Whether a man is a king, a peasant or anything in between, to ask him to be an atheist and an egalitarian is to ask him not to use the machines in his brain that he was born with. It is to diminish him as a human being. The capacity to personalize the superhuman, and to use this fictional anthropomorphism as a mechanism by which we may approach the superhuman, is characteristically human. I suppose I will never be anything but a “secular humanist,” but I have learned in this way to respect, admire, and sometimes even envy my Christian friends.

For instance, characteristic of the enormous, and certainly regal, dignity of the man, is the strength and honor with which Auster approaches death. Socrates was not a Christian, nor was Cato, nor were the 47 Ronin. So atheists need not despair of these qualities. On the other hand, neither Socrates nor Cato had to live in the same world as Beyonce.
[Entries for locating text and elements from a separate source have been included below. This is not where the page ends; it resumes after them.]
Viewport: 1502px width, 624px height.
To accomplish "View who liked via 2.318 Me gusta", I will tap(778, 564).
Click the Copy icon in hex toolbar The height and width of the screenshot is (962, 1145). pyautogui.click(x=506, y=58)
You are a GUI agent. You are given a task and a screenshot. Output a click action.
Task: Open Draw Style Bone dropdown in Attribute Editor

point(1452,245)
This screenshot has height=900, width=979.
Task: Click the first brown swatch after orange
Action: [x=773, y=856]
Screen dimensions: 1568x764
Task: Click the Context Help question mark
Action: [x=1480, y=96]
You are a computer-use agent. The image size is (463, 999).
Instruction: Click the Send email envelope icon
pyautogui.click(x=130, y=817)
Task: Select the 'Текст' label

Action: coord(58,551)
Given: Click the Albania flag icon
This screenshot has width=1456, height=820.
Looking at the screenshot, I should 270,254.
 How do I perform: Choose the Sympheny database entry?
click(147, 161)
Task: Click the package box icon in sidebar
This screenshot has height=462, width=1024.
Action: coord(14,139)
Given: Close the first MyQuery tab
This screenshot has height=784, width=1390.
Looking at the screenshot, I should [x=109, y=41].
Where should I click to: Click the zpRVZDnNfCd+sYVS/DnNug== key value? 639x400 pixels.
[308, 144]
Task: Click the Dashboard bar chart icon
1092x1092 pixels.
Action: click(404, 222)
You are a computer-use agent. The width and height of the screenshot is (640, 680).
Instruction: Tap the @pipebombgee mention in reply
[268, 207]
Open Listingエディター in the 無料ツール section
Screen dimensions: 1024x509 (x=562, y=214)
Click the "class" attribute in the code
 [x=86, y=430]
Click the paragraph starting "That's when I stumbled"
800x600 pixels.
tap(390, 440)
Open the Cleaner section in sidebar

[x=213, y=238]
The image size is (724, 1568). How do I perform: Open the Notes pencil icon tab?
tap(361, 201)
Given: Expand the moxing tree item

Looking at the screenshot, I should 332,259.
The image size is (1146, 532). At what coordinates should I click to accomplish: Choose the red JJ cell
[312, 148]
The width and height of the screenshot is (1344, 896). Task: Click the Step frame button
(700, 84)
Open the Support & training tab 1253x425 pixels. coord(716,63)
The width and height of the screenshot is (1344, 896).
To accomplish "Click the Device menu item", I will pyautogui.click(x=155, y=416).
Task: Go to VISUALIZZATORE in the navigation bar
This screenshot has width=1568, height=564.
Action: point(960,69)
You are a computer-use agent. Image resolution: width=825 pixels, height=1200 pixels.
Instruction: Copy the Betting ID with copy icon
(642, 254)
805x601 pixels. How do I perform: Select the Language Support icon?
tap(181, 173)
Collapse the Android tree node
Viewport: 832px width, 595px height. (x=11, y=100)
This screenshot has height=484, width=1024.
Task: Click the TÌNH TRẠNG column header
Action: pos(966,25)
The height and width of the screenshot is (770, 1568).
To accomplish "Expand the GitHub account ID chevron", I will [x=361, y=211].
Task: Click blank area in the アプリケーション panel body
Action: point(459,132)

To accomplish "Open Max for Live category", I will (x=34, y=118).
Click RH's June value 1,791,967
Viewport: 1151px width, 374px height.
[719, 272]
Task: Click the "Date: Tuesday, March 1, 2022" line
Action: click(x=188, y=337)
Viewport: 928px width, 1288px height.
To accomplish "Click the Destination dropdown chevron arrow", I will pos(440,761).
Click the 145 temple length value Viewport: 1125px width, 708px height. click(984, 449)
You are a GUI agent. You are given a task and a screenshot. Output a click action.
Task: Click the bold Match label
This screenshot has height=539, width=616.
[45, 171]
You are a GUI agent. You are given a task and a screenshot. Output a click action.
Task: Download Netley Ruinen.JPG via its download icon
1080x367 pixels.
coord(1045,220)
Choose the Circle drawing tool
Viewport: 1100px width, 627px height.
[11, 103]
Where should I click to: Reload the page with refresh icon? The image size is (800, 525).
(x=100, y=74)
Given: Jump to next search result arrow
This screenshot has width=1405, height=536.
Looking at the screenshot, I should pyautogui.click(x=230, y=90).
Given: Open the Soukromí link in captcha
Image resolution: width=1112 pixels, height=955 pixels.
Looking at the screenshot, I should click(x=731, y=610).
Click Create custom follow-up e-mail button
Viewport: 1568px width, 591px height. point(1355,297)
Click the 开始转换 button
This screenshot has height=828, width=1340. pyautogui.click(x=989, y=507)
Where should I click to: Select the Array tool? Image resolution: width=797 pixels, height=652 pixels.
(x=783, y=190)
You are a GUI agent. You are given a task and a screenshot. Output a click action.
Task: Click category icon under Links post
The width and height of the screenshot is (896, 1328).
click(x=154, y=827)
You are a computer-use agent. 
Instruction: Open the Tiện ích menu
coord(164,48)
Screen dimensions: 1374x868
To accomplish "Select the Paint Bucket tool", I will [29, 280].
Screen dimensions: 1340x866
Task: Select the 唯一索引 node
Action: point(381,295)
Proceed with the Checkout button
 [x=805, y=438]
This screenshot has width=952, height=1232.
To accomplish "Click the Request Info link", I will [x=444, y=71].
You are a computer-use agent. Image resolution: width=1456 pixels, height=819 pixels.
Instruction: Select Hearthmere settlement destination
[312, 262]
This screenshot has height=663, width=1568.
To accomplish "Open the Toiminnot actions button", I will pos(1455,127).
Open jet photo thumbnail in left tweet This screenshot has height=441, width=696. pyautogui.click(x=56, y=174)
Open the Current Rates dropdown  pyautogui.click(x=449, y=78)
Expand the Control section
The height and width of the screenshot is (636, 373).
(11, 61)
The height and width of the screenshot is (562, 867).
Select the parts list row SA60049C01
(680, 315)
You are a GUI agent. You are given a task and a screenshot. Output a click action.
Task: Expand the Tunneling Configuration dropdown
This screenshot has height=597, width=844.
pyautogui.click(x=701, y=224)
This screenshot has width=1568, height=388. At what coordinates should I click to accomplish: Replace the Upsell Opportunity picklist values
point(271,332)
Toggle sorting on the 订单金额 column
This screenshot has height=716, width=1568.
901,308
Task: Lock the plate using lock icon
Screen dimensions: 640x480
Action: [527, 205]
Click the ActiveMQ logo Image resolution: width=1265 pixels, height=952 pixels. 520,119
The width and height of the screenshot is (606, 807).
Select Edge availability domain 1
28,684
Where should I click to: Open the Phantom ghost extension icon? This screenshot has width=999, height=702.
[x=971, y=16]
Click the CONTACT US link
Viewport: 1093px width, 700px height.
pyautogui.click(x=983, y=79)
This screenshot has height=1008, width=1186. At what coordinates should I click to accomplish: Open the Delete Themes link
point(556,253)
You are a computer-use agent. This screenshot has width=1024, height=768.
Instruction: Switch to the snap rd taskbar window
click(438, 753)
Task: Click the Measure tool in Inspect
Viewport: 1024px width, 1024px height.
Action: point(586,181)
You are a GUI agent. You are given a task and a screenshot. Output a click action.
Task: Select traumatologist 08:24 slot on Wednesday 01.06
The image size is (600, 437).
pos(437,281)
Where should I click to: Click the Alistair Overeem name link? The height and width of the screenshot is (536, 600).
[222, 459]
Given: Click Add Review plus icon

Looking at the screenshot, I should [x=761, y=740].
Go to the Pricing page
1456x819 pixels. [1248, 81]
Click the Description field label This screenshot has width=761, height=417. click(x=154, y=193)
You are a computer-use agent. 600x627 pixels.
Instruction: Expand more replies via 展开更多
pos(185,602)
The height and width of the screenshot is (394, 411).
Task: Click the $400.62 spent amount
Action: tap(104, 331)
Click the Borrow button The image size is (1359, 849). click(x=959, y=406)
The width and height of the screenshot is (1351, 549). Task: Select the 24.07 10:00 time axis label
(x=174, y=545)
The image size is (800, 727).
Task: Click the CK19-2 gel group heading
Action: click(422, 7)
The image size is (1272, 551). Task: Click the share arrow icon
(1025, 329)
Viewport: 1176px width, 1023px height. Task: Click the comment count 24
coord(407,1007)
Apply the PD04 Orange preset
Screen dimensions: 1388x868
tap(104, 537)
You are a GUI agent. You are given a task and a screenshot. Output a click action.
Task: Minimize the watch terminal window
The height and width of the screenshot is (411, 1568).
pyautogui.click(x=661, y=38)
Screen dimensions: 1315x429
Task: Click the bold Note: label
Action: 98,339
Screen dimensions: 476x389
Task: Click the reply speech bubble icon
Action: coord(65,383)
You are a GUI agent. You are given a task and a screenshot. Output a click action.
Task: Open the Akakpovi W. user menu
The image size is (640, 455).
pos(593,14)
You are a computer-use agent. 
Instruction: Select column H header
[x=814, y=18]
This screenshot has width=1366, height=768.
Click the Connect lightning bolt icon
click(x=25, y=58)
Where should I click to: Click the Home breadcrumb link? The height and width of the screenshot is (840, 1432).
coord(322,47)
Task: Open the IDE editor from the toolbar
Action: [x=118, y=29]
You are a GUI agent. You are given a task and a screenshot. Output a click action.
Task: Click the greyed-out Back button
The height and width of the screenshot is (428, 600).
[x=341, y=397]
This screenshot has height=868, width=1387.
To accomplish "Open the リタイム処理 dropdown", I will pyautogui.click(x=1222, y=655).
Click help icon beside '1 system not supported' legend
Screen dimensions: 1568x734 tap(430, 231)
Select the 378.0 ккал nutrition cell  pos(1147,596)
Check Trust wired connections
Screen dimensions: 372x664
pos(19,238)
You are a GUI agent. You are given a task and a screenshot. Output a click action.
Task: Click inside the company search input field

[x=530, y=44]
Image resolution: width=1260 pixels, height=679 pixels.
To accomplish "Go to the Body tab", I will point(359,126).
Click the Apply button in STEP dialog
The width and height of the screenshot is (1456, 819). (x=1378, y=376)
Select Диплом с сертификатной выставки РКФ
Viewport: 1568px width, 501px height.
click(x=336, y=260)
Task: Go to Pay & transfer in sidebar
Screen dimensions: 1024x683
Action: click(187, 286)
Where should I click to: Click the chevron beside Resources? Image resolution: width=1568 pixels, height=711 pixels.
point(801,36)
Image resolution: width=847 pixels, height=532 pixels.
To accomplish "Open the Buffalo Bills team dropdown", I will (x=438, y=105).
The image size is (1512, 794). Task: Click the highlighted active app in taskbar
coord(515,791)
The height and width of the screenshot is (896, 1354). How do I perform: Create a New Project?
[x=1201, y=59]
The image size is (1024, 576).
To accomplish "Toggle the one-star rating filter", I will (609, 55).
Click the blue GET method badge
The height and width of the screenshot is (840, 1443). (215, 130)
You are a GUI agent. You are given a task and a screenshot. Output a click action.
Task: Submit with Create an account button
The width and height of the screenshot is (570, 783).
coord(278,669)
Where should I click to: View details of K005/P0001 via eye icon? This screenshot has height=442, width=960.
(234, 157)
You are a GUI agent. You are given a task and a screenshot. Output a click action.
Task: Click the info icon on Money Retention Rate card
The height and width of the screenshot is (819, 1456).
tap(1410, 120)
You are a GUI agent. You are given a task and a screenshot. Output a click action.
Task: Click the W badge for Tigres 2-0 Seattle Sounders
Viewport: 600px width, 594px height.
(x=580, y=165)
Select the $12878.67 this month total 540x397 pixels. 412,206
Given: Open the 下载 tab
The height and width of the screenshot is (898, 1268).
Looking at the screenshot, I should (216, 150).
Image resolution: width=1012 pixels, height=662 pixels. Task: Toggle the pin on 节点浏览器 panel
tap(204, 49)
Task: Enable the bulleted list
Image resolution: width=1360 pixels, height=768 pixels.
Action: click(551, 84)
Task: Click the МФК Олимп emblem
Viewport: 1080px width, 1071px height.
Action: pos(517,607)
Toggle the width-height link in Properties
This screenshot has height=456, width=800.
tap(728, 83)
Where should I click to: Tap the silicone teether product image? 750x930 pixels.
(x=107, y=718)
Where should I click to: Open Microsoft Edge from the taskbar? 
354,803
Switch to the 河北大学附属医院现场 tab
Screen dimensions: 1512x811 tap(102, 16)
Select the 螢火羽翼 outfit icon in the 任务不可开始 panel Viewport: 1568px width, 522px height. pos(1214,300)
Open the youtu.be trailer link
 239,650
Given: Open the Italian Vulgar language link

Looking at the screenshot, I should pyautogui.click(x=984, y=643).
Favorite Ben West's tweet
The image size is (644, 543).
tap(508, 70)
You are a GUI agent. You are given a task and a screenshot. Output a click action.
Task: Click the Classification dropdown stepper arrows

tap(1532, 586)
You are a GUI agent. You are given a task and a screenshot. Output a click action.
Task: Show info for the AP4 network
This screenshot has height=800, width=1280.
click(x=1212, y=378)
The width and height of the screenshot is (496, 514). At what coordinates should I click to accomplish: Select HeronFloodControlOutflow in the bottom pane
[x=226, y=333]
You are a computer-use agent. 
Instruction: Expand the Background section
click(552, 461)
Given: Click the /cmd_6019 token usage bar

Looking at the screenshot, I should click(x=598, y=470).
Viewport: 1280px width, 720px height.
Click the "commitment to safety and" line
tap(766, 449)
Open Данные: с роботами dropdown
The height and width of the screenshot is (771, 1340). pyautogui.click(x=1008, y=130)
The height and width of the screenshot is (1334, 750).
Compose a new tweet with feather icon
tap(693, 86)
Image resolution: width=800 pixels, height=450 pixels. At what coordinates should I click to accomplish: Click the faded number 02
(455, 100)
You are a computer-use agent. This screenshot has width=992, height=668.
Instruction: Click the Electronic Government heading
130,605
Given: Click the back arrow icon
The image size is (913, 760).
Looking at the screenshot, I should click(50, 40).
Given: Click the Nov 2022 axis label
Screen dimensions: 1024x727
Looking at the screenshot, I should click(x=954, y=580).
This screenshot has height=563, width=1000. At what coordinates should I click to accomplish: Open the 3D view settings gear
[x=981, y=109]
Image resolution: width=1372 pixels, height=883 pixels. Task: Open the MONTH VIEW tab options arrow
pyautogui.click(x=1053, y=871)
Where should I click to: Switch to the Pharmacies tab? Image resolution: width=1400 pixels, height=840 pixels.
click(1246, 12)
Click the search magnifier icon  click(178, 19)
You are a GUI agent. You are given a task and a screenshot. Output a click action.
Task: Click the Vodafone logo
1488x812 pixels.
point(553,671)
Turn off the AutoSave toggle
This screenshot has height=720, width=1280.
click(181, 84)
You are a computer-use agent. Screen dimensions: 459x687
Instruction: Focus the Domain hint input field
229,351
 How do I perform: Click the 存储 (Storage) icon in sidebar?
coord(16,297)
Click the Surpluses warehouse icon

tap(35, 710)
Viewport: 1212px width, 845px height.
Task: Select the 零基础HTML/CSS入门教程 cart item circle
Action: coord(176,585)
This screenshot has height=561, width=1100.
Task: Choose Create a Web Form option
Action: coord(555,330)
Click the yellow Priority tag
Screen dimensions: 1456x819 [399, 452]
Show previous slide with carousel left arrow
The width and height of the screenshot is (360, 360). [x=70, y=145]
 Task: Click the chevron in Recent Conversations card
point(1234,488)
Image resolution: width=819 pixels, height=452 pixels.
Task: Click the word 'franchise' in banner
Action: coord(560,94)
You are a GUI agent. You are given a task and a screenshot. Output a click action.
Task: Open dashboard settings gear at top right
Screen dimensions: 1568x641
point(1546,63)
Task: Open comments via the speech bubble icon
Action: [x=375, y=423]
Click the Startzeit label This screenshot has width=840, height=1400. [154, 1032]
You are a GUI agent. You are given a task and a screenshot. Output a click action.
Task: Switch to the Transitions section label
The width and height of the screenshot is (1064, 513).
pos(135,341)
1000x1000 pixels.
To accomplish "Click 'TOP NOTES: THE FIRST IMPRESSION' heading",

It strikes me as quite implausible that when our dark age ends and the kings return, if ever, it will be under any banner but the Cross. Or as Maistre put it:

Frenchmen, it was to the noise of hellish songs, the blasphemy of atheism, the cries of death, and the prolonged moans of slaughtered innocence, it was by the light of flames, on the debris of throne and altar, watered by the blood of the best of kings and an innumerable host of other victims, it was by the contempt of morality and the established faith, it was in the midst of every crime that your seducers and your tyrants founded what they call your liberty.

But when man works to restore order he associates himself with the author of order; he is favored by nature, that is to say, by ensemble of secondary forces that are the agents of the Divinity. His action partakes of the divine; it becomes both gentle and imperious, forcing nothing yet not resisted by anything. His arrangements restore health. As he acts, he calms disquiet and the painful agitation that is the effect and symptom of disorder. In the same way, the hands of a skilful surgeon bring the cessation of pain that proves the dislocated joint has been put right.

When I look at VFR, especially when I look at the thanks and well wishes of Larry’s readers, this is what I see—a small area of order, in the hands of a skilful surgeon. Who will not be with us much longer. But humanity abides, and other surgeons will come. They will need not a scalpel, but a sword. Let us pray they are no less skilful.